The organizers acknowledge that their main goal is just to keep people alive, though they have seen a few clients get into treatment and off drugs.
“If these services didn’t exist, trust me, it would have been a catastrophe, especially in the past year and a half, when the fentanyl crisis spiked,” said Ronnie Grigg, a large, soft-spoken man with a chest-length beard who helps manage the site. In the past three years, Grigg said, 100 people he knew died of overdoses.
At adjacent tables, Vinney Taylor, 23, is sitting with a friend, Dylan, who will only give his first name. They use a cooked mixture of “down” — heroin — and “side” — meth — that forms a bubbling brown liquid when heated in the tin. They inject themselves several times during their stay.
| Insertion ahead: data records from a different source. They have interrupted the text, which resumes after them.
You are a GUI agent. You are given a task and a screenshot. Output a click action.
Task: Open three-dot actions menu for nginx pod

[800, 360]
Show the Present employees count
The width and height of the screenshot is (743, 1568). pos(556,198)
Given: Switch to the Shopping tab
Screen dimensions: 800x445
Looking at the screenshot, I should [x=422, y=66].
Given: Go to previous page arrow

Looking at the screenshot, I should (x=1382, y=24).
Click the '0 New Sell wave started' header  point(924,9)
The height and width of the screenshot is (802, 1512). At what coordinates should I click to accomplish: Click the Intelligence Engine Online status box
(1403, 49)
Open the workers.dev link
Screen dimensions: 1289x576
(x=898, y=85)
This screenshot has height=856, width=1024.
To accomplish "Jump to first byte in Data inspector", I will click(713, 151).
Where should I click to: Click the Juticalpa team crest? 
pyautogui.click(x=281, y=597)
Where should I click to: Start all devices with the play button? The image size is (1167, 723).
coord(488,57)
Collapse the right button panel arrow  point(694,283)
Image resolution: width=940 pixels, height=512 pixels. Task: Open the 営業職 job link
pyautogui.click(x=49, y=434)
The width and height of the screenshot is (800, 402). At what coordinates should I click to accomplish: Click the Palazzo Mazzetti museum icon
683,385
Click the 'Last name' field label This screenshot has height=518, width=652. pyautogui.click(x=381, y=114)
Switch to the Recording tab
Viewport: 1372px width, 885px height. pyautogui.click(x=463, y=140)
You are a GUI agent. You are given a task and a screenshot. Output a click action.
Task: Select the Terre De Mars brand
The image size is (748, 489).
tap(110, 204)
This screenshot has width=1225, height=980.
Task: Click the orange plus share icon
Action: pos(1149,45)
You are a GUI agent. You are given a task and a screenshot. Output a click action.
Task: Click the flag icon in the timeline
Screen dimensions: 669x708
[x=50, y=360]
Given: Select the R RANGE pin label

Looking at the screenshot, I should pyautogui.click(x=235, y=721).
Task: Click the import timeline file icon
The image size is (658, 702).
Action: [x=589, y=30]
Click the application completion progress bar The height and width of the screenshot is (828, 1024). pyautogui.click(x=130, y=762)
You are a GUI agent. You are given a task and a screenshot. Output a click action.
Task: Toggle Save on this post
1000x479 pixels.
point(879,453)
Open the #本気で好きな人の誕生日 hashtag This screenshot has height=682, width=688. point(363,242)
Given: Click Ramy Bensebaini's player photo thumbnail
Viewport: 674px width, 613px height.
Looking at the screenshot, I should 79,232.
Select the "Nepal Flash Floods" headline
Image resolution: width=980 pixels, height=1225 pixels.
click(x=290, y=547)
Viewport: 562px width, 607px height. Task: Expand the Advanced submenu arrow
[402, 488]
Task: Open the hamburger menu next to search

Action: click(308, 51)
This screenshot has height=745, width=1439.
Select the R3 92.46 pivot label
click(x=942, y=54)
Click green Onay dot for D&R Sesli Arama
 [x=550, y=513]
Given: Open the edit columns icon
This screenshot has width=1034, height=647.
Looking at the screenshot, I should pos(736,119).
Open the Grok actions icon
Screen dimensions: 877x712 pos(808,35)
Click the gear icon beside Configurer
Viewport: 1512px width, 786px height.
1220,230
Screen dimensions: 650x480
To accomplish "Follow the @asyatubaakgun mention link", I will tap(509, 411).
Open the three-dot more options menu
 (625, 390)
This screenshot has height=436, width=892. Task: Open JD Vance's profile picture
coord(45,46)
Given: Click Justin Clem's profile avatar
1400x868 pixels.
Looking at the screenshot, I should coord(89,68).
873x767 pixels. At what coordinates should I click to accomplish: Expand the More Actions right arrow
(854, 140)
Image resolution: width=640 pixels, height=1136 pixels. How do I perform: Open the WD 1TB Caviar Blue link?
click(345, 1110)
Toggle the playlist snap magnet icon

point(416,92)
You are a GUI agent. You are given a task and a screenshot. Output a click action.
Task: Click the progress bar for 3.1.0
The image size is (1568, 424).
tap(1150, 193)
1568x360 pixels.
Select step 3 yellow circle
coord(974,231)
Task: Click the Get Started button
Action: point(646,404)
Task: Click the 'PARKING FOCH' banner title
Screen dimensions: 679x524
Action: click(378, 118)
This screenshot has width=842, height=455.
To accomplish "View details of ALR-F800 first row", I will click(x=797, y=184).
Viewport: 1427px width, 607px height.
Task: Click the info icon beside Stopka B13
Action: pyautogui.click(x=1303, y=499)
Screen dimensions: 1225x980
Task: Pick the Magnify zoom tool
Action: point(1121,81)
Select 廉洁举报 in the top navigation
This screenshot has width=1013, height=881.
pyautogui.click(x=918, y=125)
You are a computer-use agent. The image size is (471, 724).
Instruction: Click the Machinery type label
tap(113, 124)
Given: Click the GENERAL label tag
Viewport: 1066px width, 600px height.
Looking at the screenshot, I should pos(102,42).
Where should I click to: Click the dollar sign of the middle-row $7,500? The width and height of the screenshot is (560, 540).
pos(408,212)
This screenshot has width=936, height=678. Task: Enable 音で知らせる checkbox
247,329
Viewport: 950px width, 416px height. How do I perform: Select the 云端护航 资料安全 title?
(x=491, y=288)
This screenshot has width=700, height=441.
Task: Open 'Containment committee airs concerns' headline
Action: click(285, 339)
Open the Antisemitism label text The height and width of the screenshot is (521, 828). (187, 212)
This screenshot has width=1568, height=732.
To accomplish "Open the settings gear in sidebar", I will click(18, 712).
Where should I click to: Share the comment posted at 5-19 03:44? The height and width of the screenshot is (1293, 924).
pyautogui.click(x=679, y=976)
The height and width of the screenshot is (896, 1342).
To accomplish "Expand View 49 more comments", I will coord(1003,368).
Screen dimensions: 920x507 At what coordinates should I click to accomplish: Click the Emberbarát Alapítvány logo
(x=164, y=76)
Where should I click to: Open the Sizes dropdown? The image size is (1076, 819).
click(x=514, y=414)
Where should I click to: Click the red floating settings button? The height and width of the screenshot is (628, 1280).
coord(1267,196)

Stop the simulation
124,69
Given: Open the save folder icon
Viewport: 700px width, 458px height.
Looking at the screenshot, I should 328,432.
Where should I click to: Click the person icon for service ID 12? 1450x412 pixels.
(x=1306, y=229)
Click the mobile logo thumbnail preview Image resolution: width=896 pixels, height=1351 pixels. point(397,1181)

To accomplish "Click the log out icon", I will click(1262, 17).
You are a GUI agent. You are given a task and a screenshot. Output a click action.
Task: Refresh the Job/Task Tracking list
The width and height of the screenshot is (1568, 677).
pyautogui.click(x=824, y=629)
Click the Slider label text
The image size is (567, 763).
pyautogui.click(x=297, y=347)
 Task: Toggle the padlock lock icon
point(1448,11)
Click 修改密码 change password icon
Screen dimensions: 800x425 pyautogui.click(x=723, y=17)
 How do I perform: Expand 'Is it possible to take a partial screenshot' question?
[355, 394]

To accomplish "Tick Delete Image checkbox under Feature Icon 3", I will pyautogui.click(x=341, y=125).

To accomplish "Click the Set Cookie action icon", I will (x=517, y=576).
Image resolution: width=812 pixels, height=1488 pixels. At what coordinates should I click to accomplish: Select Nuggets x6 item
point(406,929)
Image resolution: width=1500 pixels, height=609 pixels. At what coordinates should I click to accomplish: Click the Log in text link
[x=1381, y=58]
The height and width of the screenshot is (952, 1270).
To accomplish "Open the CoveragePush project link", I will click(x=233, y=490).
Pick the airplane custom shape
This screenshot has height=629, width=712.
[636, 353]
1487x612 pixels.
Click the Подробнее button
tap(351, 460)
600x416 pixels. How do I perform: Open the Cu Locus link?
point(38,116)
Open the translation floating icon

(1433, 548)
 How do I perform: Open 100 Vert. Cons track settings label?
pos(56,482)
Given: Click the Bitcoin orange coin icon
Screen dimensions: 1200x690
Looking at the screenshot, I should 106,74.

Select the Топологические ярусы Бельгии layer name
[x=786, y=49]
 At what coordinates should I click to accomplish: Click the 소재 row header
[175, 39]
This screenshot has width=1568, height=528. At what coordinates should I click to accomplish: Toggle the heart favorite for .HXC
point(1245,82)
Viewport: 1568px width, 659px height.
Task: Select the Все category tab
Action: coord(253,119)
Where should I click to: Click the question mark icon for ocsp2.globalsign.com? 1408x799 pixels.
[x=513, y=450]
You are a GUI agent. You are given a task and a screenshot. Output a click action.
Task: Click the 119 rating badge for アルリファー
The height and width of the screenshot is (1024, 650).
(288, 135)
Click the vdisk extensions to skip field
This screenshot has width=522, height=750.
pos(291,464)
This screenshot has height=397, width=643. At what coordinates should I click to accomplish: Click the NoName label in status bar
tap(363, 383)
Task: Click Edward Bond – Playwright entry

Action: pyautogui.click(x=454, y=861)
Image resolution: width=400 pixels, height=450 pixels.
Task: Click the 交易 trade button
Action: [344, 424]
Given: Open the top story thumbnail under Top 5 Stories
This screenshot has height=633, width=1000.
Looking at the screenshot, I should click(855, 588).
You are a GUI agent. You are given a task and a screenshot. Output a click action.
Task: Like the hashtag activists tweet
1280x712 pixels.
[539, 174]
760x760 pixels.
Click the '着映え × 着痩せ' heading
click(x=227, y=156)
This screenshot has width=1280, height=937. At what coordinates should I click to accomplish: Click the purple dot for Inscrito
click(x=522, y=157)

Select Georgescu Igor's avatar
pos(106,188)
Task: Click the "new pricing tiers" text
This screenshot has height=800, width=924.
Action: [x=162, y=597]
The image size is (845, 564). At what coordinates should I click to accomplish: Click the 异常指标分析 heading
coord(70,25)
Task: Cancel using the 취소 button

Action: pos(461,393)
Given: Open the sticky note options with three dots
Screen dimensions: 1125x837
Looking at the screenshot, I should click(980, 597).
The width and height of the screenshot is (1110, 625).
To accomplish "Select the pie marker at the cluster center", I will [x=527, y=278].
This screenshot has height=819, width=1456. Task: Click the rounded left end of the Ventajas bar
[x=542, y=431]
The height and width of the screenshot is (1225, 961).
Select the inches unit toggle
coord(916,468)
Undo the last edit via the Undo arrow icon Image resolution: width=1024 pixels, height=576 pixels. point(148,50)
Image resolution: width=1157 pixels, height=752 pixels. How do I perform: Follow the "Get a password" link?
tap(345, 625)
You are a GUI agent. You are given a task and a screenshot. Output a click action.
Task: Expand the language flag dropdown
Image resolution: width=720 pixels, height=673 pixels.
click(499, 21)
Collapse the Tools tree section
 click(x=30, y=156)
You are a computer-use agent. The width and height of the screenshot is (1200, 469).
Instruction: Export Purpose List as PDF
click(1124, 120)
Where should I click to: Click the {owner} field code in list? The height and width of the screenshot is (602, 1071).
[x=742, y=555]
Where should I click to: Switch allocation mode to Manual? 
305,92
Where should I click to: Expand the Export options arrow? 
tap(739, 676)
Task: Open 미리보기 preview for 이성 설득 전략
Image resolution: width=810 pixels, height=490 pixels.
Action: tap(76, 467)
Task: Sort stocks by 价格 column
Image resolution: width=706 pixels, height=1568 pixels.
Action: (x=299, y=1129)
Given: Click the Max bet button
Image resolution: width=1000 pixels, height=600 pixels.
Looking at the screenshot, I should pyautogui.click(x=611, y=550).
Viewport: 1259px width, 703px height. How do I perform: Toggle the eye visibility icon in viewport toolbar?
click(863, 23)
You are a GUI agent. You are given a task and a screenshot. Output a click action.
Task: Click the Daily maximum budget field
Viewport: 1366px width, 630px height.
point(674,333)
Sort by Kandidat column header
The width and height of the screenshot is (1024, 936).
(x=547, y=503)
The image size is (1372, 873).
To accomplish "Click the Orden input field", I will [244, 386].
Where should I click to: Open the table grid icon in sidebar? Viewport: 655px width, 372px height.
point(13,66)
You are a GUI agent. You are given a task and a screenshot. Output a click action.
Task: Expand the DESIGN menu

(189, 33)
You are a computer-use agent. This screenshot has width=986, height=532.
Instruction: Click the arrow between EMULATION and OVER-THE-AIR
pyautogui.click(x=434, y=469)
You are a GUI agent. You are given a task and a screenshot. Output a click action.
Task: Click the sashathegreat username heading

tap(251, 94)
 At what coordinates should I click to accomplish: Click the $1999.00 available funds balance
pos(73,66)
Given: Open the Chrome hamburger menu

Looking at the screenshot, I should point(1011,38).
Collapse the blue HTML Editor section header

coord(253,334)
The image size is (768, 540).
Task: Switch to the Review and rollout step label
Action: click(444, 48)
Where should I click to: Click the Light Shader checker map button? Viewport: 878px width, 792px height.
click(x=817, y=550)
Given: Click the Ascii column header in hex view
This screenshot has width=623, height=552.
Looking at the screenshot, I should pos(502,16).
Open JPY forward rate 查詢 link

Taylor is homeless. He lingers for quite some time, protected from the cold, surrounded by his possessions. He is so high that he cannot stand still. He bounces, sways and rocks. He pokes through his stuff, which is spilled out on the table. At one point, he shaves lines into his left eyebrow.
The two men are clearly enjoying themselves. Both are users and dealers, which is common; selling drugs helps them collect money for their next fix and avoid the agonies of withdrawal.
“That’s the number-one reason we still use, to not be sick,” Taylor said. “I wouldn’t wish that on anyone.”
At the Providence Crosstown Clinic a short walk down West Hastings Street, the atmosphere is different. Some users here measure their addictions in decades, and it shows.
With an ample supply of diacetyl morphine — the heroin equivalent — and other narcotics on the premises, the clinic is a cross between a medical facility and a bank. Users must first step into a small vestibule. Only when the outside door locks behind them will the inside door open. The drugs are kept in a vault, doled out to users in pre-measured syringes through a thick glass window with a slot at the bottom.
There is a waiting room, an exam table, desks and a big room, where users shuffle in to inject themselves. The doctor and nurses speak of “treatment.” They are prohibited from administering injections themselves.
Nothing else has worked for these men and women, who clinically are in the grip of “severe opioid disorder.” Methadone has proven ineffective, as have therapeutic approaches such as 12-step programs. Most of them no longer feel any pleasure from the drugs; they take them simply to function and prevent severe withdrawal symptoms.
Here, users are sure their drugs contain no fentanyl. And paradoxically, by providing them with the substances they need, the clinic does more than just keep them alive.
“It makes me feel normal,” said a 52-year-old woman named Lori, who did not want her last name used.
Other than more than a decade on drugs, Lori leads a fairly unremarkable life. She has two grown children who don’t know about her twice-a-day clinic visits. She is married and holds a part-time job in a call center, taking customer service complaints. She is clearheaded and contemplative.
Over time, the cost of her habit reached $200 a day. In 2011, she heard about a research study at the clinic and began getting her drugs there.
“Thank God, because I would be on the street,” she said. “Everything would be finished. My marriage would be over. I don’t think I’d be here.”
The medical staff counsels clients on vein care, HIV, hepatitis C and treatment options. The price of the services is high: about $25,000 (Canadian) annually per client. But the cost of not having them is much higher, said Scott MacDonald, the clinic’s physician lead.
Remove the stigma attached to narcotics, he says, and the clinic’s model is not much different from therapy for high blood pressure or diabetes.
“One hundred thirty people [here] are able to access injectable treatment,” he said. “And we see that their lives are transformed.”